The low gait might be the truest test of healthy knees. It requires full flexion under full bodyweight while pulling the center of mass. A single knee is responsible for stabilizing load while the feet and ankles pivot and reposition. The demanding task can quickly turn precarious for those who have sustained any type of lower body injury. Often unpleasant, it urges a delicate investigation of all variables involved. Movements that evoke pain or discomfort can be a masterful teacher.
As with any experiment, that data you examine depends on what you decide to pay attention to. Furthermore, having a functional norm (like a ‘good’ leg or knee or hip) provides a baseline of comparison. With my right foot down, I can easily get into and out of the low gait position. I can pause, float one leg off the ground, and feel steady. These abilities are absent when I switch to the left. Any smooth deftness is replaced with unease and annoyance.
When things work well, the sequencing of movement is tough to delineate. There aren’t any bio markers to help map its course. Plainly said, trouble-free movement is uninteresting to me. Without something to figure out, my body cannot act as my brain’s play thing.
Personally, a check engine light is not a source of worry or frustration.
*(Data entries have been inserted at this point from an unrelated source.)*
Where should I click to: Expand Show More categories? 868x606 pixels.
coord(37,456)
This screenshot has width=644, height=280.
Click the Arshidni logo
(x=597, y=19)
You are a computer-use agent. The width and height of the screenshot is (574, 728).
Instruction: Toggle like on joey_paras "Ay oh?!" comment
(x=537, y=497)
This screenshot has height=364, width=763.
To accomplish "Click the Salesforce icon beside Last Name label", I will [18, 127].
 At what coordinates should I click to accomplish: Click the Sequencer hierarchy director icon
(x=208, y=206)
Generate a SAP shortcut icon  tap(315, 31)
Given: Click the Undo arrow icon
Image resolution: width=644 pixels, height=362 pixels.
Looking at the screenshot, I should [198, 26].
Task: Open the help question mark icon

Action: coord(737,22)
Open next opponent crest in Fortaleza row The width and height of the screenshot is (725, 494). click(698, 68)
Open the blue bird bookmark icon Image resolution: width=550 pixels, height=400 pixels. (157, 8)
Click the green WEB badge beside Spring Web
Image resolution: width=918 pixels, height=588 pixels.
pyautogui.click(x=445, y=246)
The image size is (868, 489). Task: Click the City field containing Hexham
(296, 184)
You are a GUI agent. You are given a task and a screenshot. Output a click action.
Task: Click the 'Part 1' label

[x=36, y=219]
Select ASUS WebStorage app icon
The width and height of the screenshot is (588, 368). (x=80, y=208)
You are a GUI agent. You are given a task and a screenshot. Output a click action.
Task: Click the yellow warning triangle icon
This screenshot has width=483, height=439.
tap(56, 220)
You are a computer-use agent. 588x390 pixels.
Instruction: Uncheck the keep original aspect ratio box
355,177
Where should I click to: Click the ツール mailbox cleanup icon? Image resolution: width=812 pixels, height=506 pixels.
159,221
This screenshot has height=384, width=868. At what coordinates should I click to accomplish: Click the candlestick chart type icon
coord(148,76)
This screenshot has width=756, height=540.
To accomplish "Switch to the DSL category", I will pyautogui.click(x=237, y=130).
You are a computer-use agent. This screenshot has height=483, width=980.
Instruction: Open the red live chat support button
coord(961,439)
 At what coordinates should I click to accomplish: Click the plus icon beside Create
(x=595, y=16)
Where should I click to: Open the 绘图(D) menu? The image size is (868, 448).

It is the recognition of an issue, a question of ‘what’s wrong here?’ that seeks answering. Musings give purpose to explorations. They encourage one slow down and pull over, pop the hood, and look for leaks or looseness that might inform of a specific problem so it can be specifically addressed.
Noticing is the first means to fixing.
You can’t investigate what you’re not aware of. While pain shrieks to make itself known, the quieter signs are no less informative. The way a body passively rests, for example, reveals behaviors each limb and part are partial to. The following clips, videoed from my perspective of recognition, detail limitations, weaknesses, and tendencies I was otherwise oblivious to:
Limited left knee flexion with hip flexion and internal rotation.
Left hip restricted in external rotation but with ample internal rotation (right hip IR deficient)
Connecting torso flexion to rotation, fixating at the point of preferred switch from IR to ER
Once known, I sought to find ways to train them accordingly. Hamstring flexion has been a point of vulnerability since my ACL surgery, but the examination in this particular context had been missing. Sliding boxes are one of my favorite tools, and I used them to alter my environment and orientation to study feels:
Since dorsiflexion slides felt the most difficult, keeping it as a constant helped me understand it’s influence while I manipulated other things. Low gait, like walking, does not utilize a rigid foot, so practicing curls both dorsi- and plantar flexed gave me subjective feedback from both positions.
Similarly, low box slides led me to some long position struggles in the form of shakes and quakes:
The pre and post 90/90 angles improved quite a bit after the extended leg external rotation hold.
Findings from long hamstring work was combined with hip/torso flexion to gain ease of knee flexion, so I could comfortably get my foot underneath me. I then tested the knee under load and under various angles through support leg hovers:
Getting to the ground removed the elevation assistance of the boxes. Sliding became more laborious and the resistance demanded more from the hamstring.
A larger perspective of what is happening during low gait is one leg contracts while the other relaxes. The shortened, supportive side tenses and the reaching side releases. It is a bilateral contrast. To exemplify this, a slider was used to minimize any drag on the lead foot and free it up to fully lengthen. The hamstring can both push or pull the hip, and when the hamstring curl follows a hip retraction, the foot glides smoothly and can efficiently handle the weight transfer:
The essence of sliding is to manipulate load under safe and supportive angles. Balancing on the toes of the back leg distinguishes the low gait from the pistol squat, and is likely what makes it such a knee killer.
Difficult movements require patience to learn. Painful ones add on a hefty dose of humility. In accepting both, you acknowledge that being considerate of all the details takes time. First you have to find them, then you have to figure out their meaning. To ponder, speculate, and scrutinize is to empower. Recognizing that you are responsible for both the destruction and healing makes the relationship you have with your body an intimate one, softening the way you communicate with it. When done with affection, the connections become brilliantly clear.